List each line of the listing below that contains the word "button", and copy every such line in full.

──────── RECORDS FOR THIS TASK

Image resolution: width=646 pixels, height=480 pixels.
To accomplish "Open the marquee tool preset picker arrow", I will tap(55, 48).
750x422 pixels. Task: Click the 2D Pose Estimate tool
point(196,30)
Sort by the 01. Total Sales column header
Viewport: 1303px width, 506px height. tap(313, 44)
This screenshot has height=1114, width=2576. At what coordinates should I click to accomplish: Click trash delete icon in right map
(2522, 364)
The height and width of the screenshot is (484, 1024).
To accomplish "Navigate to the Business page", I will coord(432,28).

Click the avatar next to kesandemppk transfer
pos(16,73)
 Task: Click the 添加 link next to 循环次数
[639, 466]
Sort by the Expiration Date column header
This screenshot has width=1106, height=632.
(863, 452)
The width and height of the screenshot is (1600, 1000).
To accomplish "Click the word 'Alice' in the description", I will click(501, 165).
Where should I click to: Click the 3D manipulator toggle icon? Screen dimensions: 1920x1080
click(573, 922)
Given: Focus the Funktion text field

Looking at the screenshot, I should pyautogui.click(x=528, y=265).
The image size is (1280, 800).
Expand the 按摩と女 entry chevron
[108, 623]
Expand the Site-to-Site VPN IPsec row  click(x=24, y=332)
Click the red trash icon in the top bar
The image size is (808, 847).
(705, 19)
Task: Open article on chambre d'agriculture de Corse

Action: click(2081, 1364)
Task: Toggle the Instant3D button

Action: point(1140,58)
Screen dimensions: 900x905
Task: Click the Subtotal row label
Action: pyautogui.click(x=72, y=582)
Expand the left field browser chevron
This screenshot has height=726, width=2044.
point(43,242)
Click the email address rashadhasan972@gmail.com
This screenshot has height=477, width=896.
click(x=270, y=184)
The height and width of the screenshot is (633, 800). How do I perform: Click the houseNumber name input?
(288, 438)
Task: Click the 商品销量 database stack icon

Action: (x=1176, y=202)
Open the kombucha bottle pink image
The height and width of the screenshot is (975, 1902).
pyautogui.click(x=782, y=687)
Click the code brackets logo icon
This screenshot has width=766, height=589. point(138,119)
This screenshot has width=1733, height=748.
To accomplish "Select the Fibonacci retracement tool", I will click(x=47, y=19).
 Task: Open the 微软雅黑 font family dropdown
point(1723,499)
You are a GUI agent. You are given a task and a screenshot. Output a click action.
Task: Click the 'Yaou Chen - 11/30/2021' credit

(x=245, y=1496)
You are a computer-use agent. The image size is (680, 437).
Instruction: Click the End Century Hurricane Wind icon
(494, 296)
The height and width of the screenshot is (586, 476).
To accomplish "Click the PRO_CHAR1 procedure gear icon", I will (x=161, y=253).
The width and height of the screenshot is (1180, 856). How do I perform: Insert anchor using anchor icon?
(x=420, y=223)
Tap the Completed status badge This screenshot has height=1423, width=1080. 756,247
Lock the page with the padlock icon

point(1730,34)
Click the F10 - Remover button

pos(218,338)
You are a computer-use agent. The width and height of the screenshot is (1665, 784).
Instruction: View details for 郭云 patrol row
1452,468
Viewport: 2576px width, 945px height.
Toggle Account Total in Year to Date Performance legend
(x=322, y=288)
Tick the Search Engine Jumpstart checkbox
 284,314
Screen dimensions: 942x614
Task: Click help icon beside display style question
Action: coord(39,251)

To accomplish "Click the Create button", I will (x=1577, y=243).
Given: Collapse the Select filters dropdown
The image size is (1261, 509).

────────────────

WORKED SOLUTION
Task: Toggle the Instant3D button
Click the F10 - Remover button
To accomplish "Click the Create button", I will (x=1577, y=243).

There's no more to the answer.